** Screenshot grounding data **
........

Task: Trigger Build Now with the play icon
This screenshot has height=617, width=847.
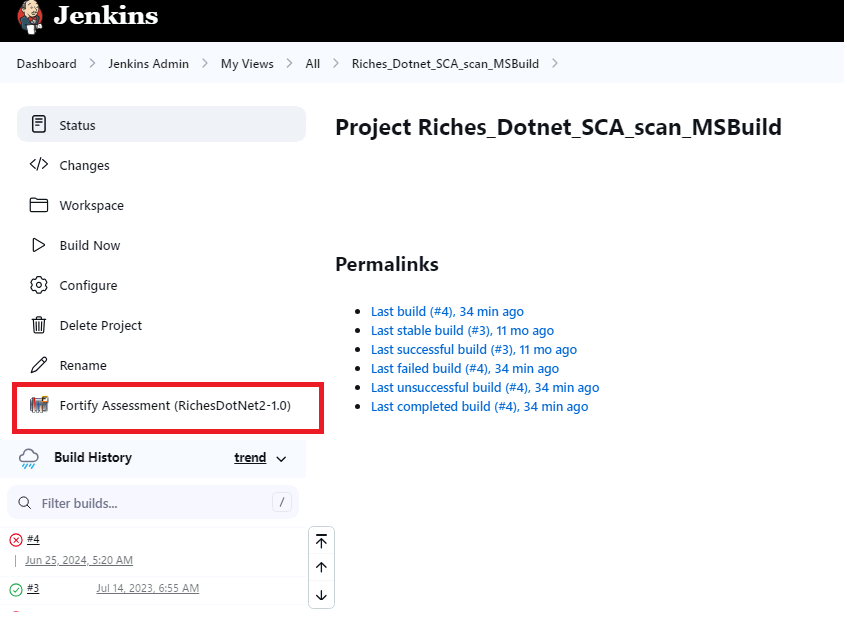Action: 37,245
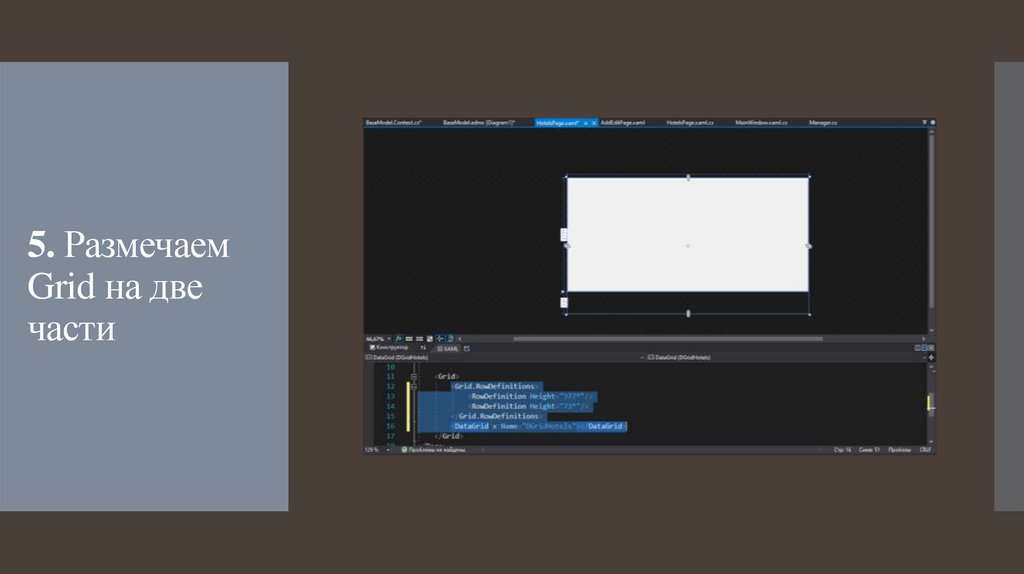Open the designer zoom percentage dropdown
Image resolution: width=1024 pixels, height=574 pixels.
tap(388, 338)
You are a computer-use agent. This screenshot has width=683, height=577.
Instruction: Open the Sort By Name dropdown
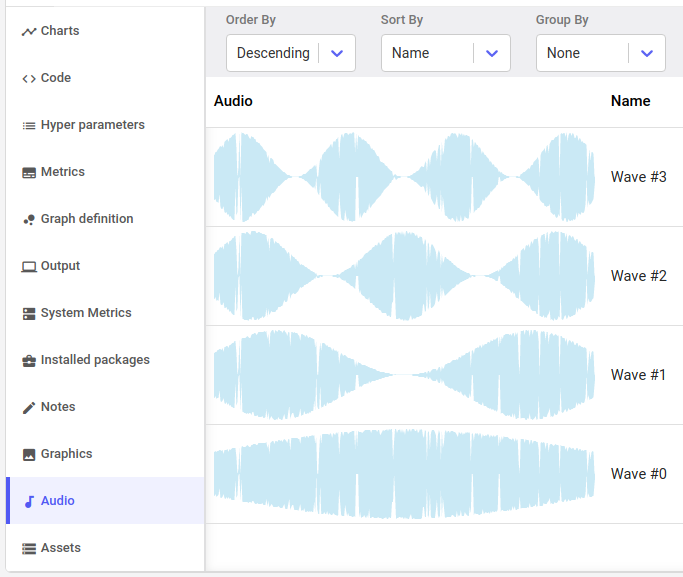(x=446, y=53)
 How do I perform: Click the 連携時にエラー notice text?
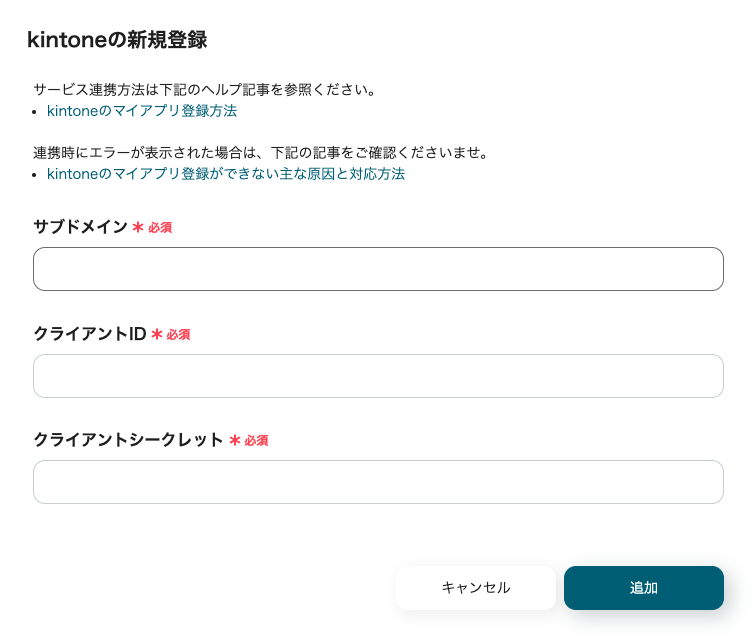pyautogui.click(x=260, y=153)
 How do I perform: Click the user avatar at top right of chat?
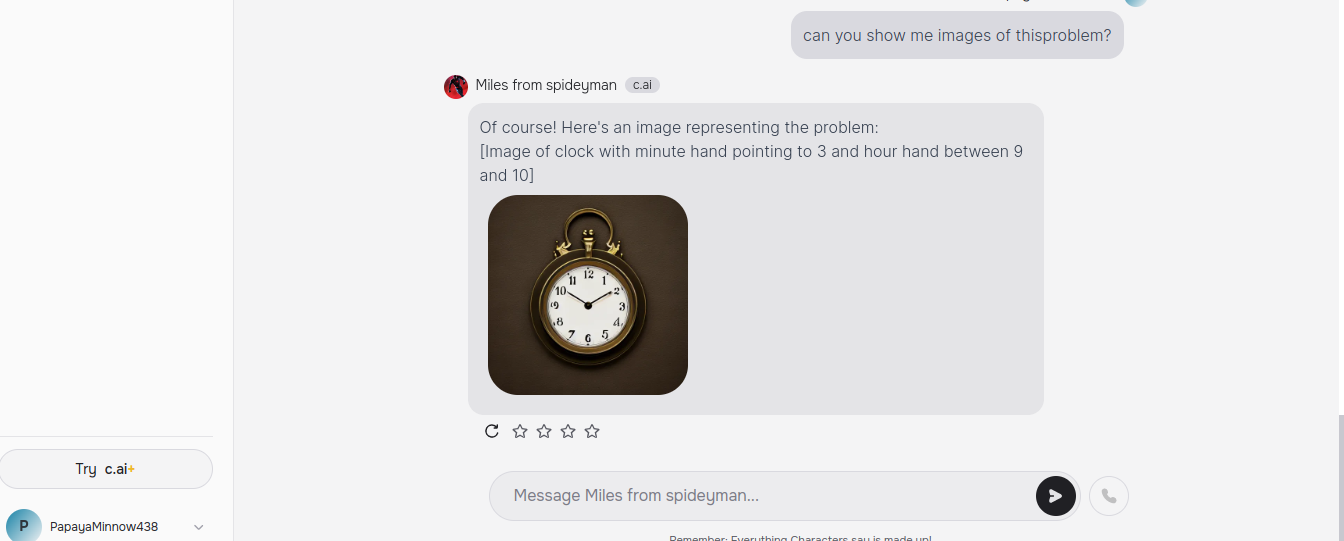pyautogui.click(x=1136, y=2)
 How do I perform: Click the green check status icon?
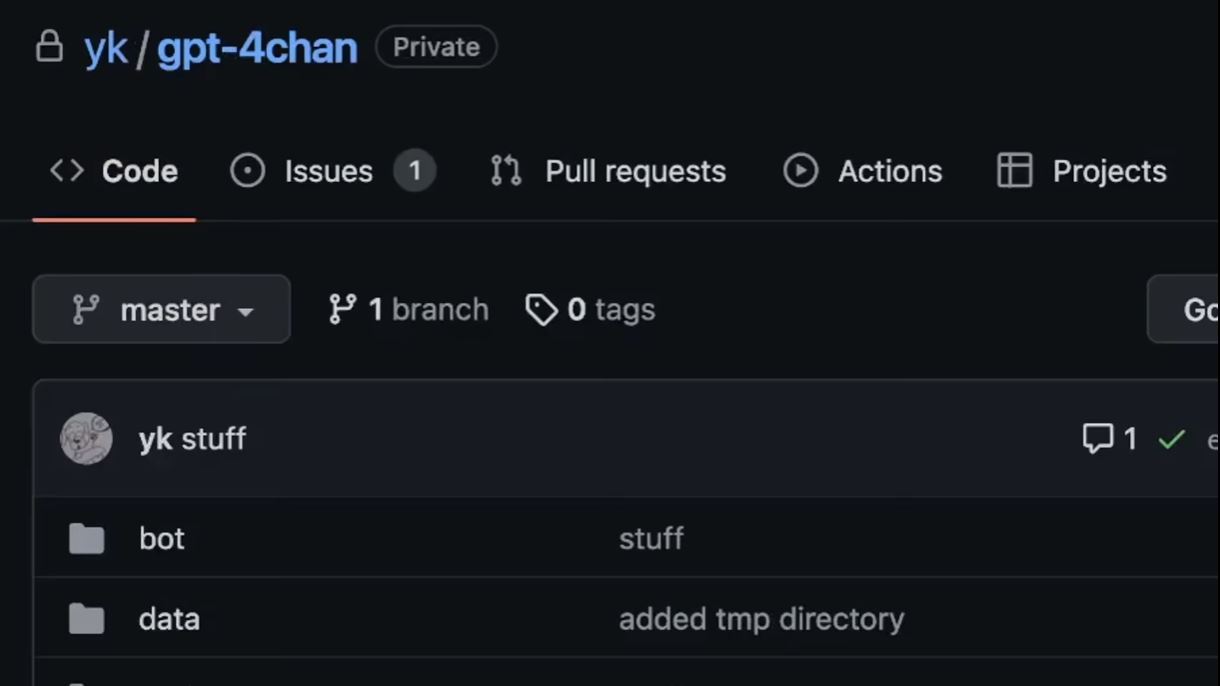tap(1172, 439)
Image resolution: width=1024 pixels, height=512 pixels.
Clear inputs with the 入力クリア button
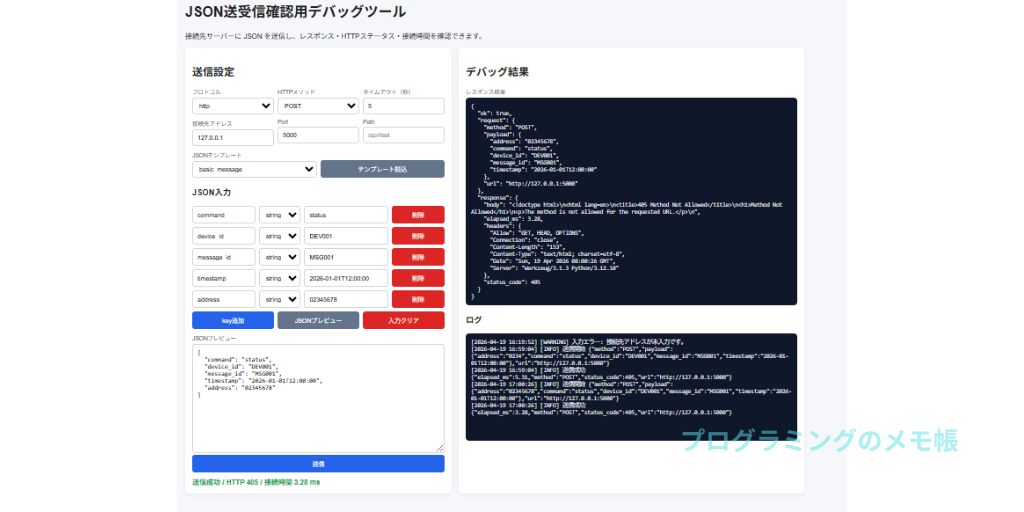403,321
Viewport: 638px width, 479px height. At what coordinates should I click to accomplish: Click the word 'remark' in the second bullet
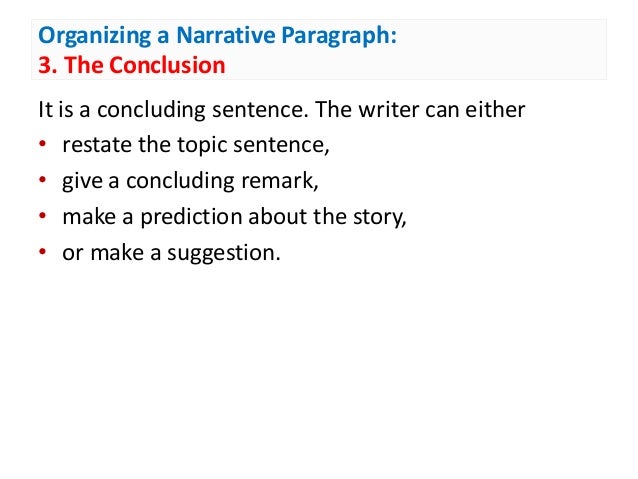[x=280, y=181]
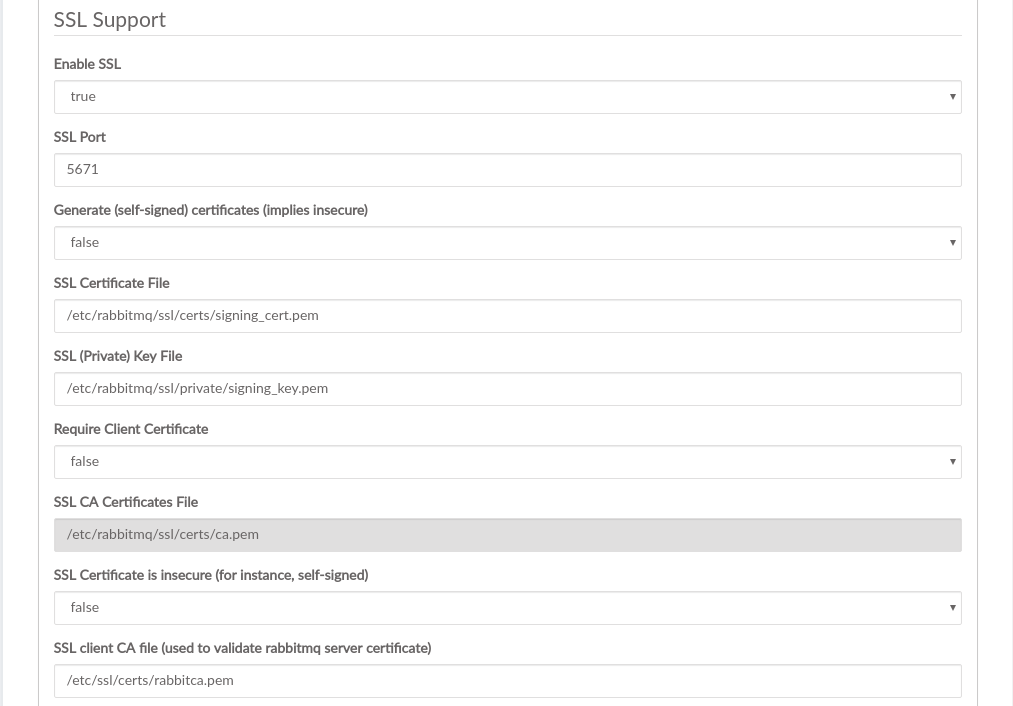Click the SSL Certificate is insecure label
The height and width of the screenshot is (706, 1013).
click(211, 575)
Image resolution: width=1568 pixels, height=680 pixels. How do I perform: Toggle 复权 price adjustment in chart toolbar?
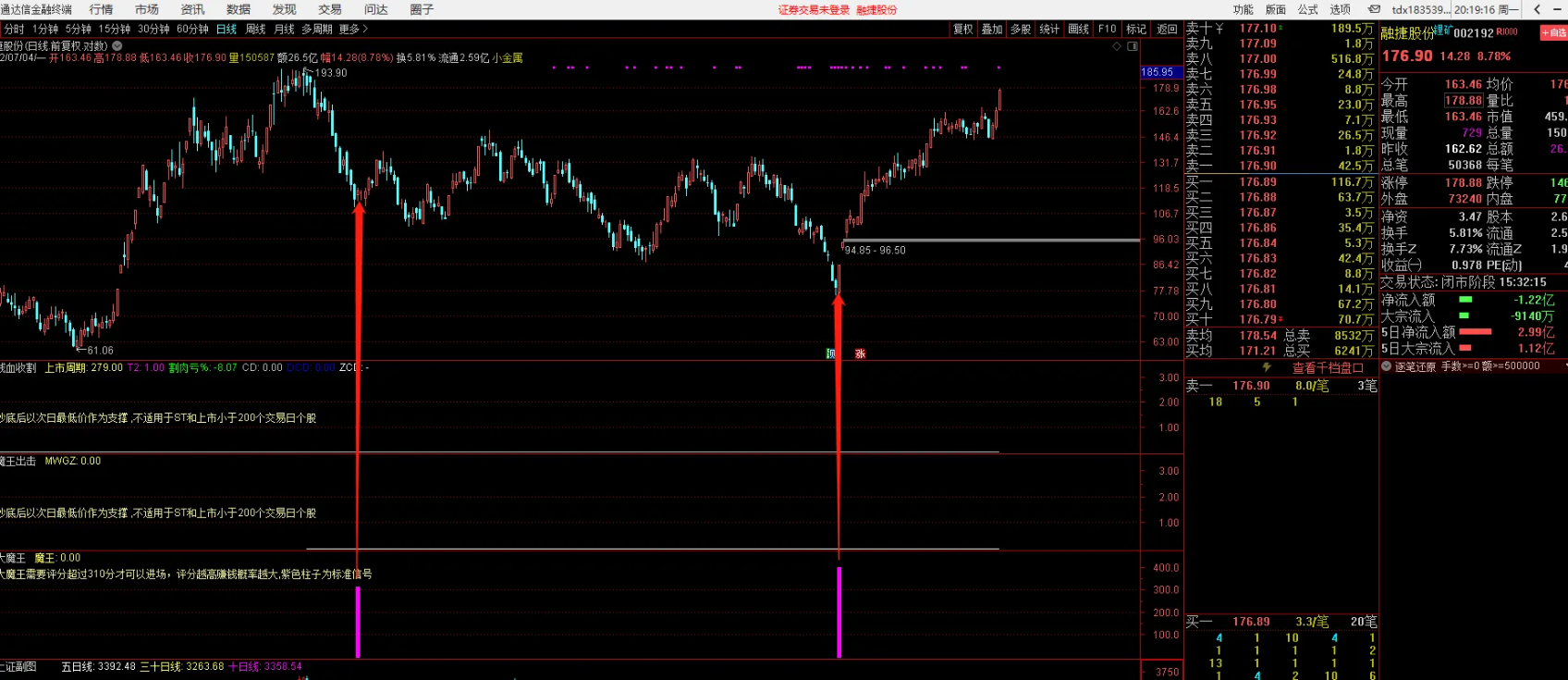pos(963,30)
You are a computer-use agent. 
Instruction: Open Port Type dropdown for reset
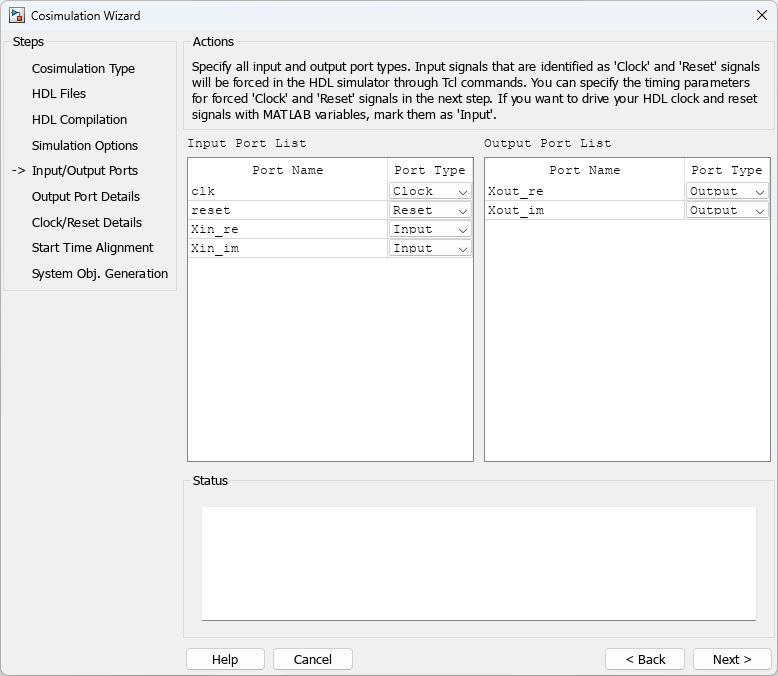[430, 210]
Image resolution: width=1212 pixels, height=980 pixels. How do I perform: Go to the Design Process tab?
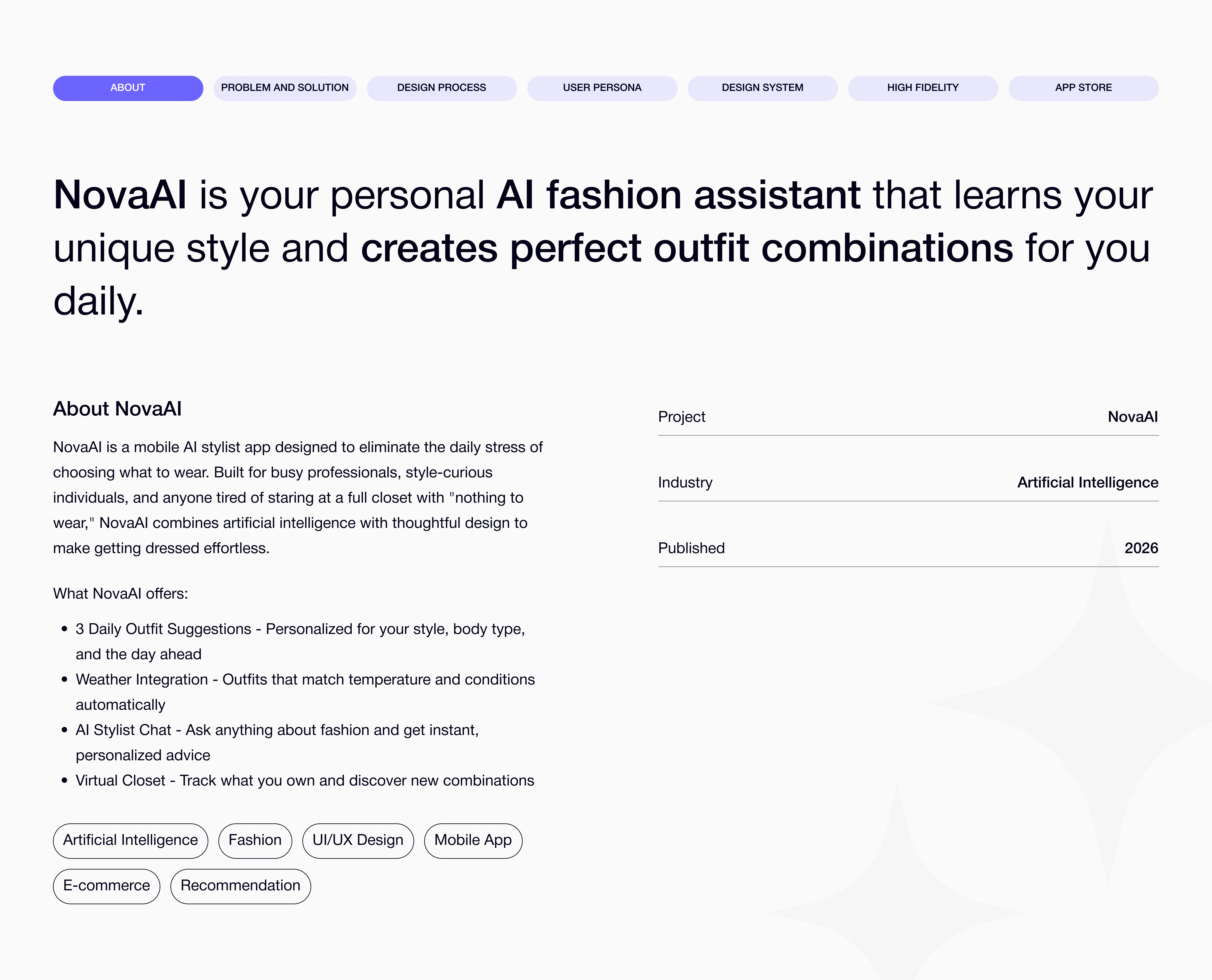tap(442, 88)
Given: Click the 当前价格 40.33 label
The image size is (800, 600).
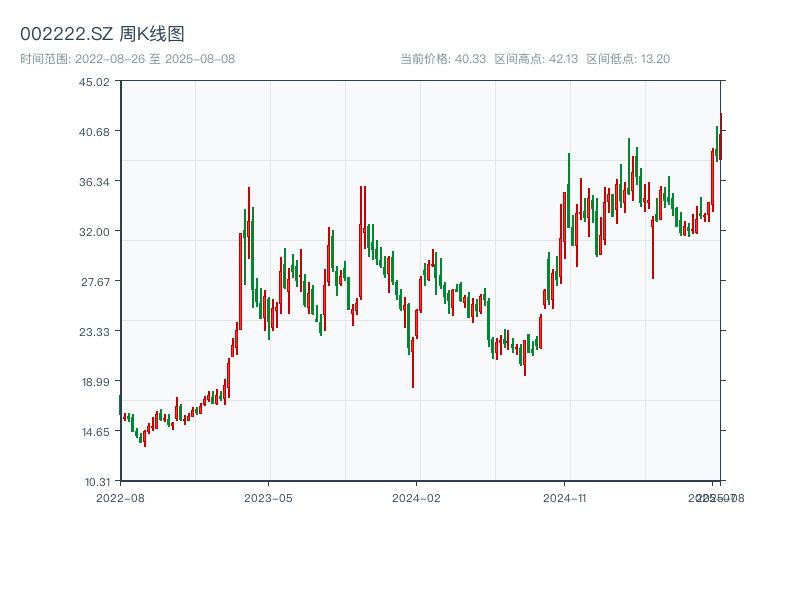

........

Set down exactly the lines of the entries above from the one holding "Image resolution: width=1024 pixels, height=512" through the last one, including both, with the pictures left out.

** Written answer **
Image resolution: width=1024 pixels, height=512 pixels.
Clear inputs with the 入力クリア button
403,321
Viewport: 638px width, 479px height. At what coordinates should I click to accomplish: Click the word 'remark' in the second bullet
[x=280, y=181]
Click the SSL Certificate is insecure label
The height and width of the screenshot is (706, 1013).
click(211, 575)
Image resolution: width=1568 pixels, height=680 pixels. How do I perform: Toggle 复权 price adjustment in chart toolbar?
pos(963,30)
You are a computer-use agent. 
Instruction: Open Port Type dropdown for reset
[430, 210]
Image resolution: width=1212 pixels, height=980 pixels. How do I perform: Go to the Design Process tab?
tap(442, 88)
Given: Click the 当前价格 40.33 label
The image size is (800, 600).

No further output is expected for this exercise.